◆ Task statement
Across the data below, in how many lines does the word "Screen" appear? Give only the number.

◆ Given information
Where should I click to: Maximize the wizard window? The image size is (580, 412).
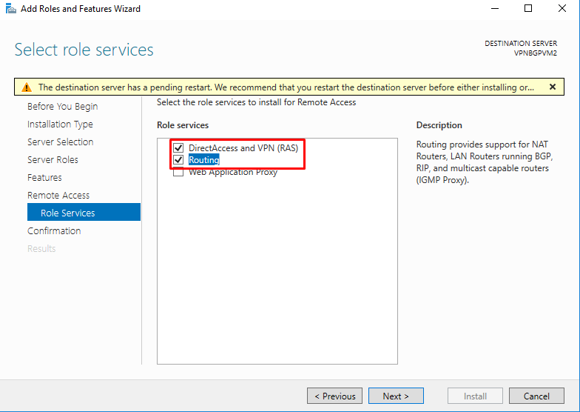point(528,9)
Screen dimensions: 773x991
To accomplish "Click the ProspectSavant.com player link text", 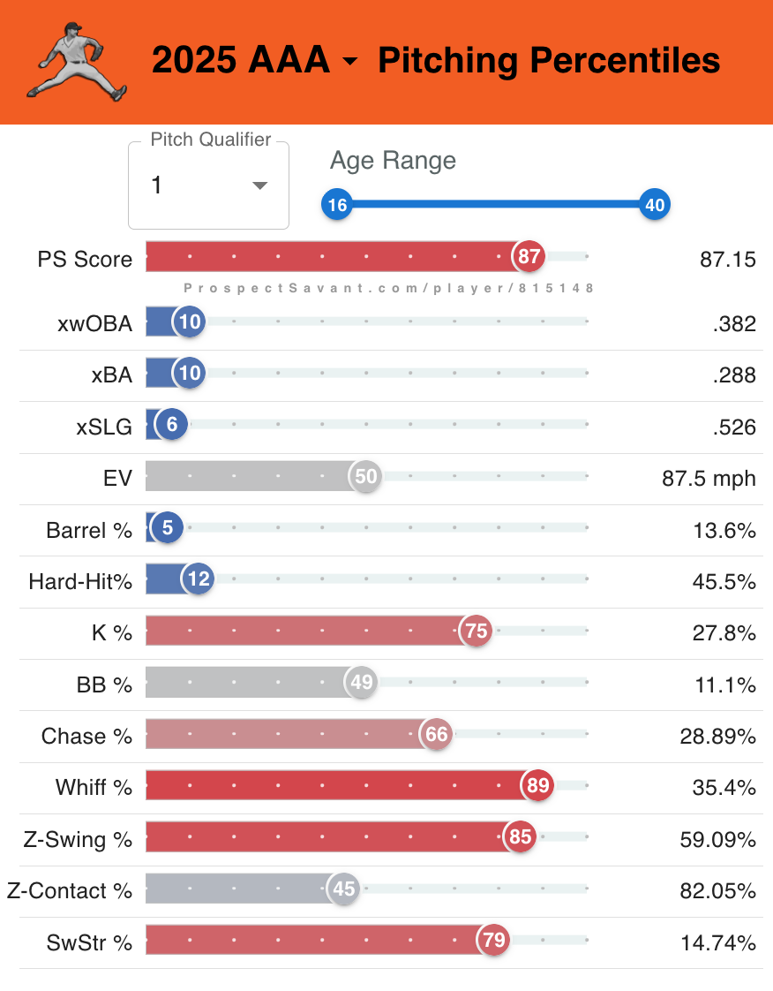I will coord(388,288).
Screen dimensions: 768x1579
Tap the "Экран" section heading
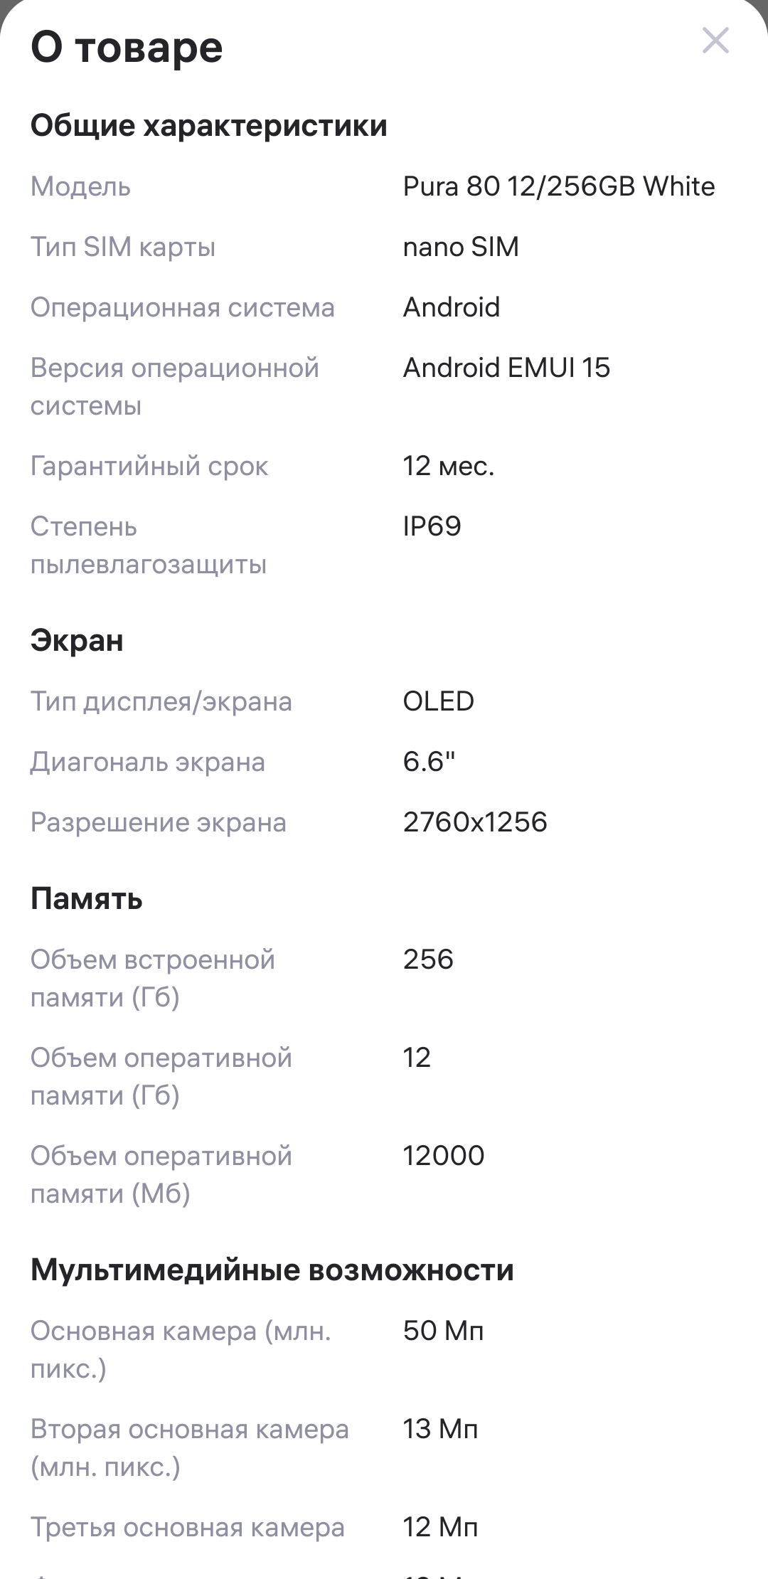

◆ Answer for this exercise
2